Apr 10, 2019 News
The Board of Commissioners of the Competition and Consumer Affairs Commission (CCAC) recently ruled against six suppliers who were found guilty of committing several breaches of the Consumer Affairs Act of 2011. This was disclosed by the CCAC’s Public Relations Officer Allison Parker in an interview yesterday.
According to Ms. Parker, the cases were forwarded to the Board of Commissioners after efforts to have the suppliers agree to voluntary compliance at the level of the Consumer Affairs Unit proved unsuccessful.
The errant suppliers were each instructed to refund various sums of monies to the complainants.
Selena Auto Sales was instructed to refund consumers Mr. Devon Chance and Savitri Bissondyal the sums of $686,100 and $790,000 respectively. In both cases the Commission found “there was a failure on the part of the supplier to permit the return of defective goods under Section 22 of the Consumer Affairs Act.
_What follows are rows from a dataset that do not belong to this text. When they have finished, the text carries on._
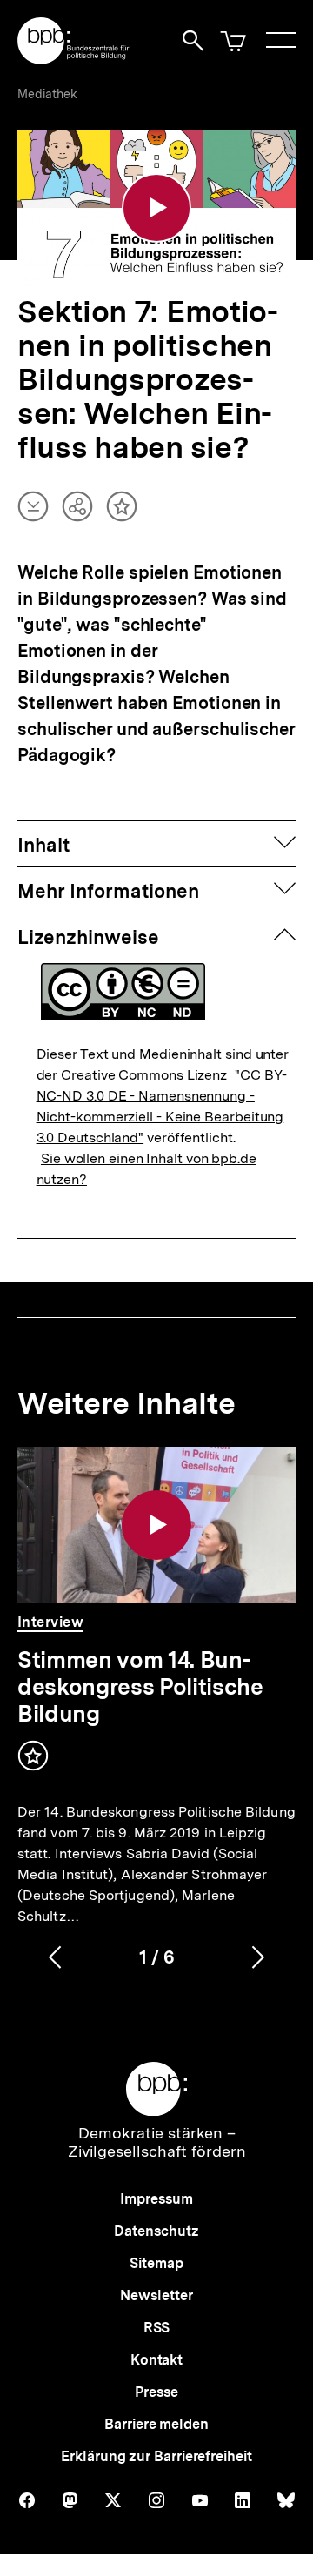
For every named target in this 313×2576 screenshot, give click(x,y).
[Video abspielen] (156, 208)
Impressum (156, 2199)
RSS (156, 2327)
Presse (156, 2392)
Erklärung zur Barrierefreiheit (156, 2456)
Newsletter (156, 2295)
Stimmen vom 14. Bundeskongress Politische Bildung (140, 1686)
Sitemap (156, 2263)
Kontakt (156, 2360)
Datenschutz (156, 2231)
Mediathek (47, 94)
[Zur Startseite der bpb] (73, 59)
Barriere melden (156, 2424)
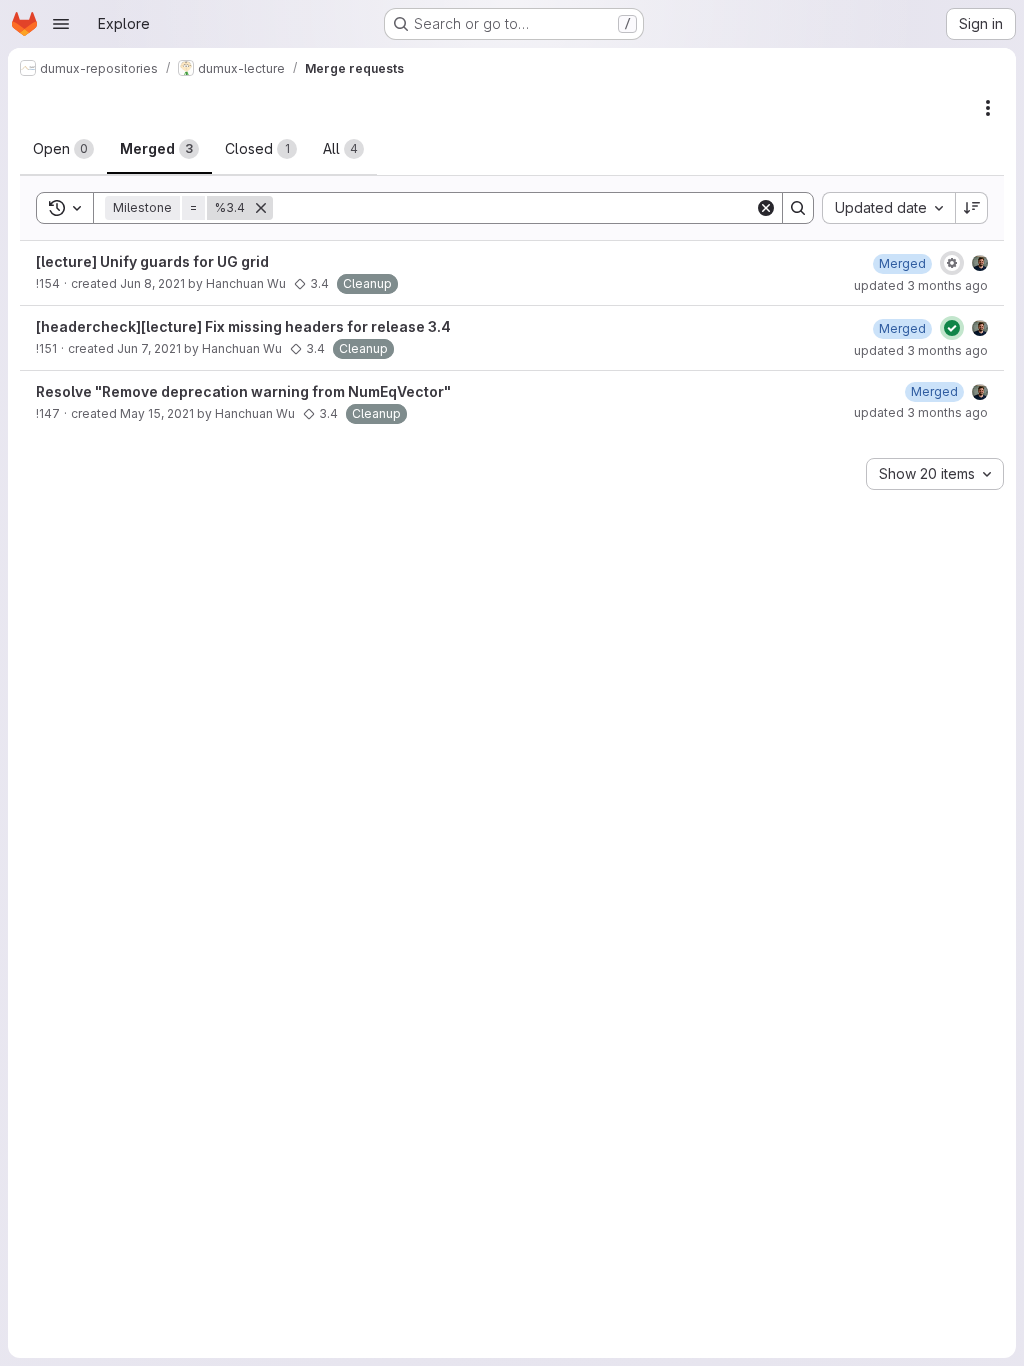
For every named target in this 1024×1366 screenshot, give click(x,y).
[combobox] (888, 208)
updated (921, 285)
The complainants were both sold Toyota minibuses which were defective.
Triple “A” Furniture/Cassandra Wilson, was paid by consumer Devika Persaud for the purchase of a wardrobe which was found to be poorly constructed resulting in several defects.
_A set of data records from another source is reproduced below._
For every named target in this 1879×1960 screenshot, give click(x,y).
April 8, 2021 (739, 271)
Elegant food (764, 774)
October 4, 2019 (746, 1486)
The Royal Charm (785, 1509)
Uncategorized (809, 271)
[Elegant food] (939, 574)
Netsurf CCTV Security was instructed to refund the sum of $276,000 to Kurtis Davis for “acting unscrupulously by failing to supply goods as described, by supplying materially different goods from those ordered, and by failing to complete the installation of the security system competently.”
Building contractor Nazir Ali of Tuschen, East Bank Essequibo, even though paid, failed to complete construction work on the property of Shrijayanti Persaud.
Issac Investment sold a defective cellular phone to Shawn Singh and, contrary to the provisions of the Consumer Affairs Act, refused to refund the consumer the sum of $50,000 which was paid for the item.
One supplier has since honoured the ruling of the Commission and has refunded the sum of $22,000 to complainant Lisa Ramcharran, for unfinished decorative work at a wedding reception venue and church.
The accumulated sum to be refunded to the affected consumers, totals $788,000.
Failure to honour the ruling of the Commission within 28 days of the order results in the supplier being sued for compensation and that the Director of Public Prosecutions be advised to prosecute the suppliers for the offences committed under the Consumer Affairs Act.
The Competition and Consumer Affairs Commission was established in 2006 and became fully operational in 2010. The Commission functions objectively in executing the laws governing two acts, namely the Competition and Fair-Trading Act No. 11, 2006 (CFTA) and the Consumer Affairs Act No. 13 2011 (CAA).
The Commission is an Agency of the Ministry of Business.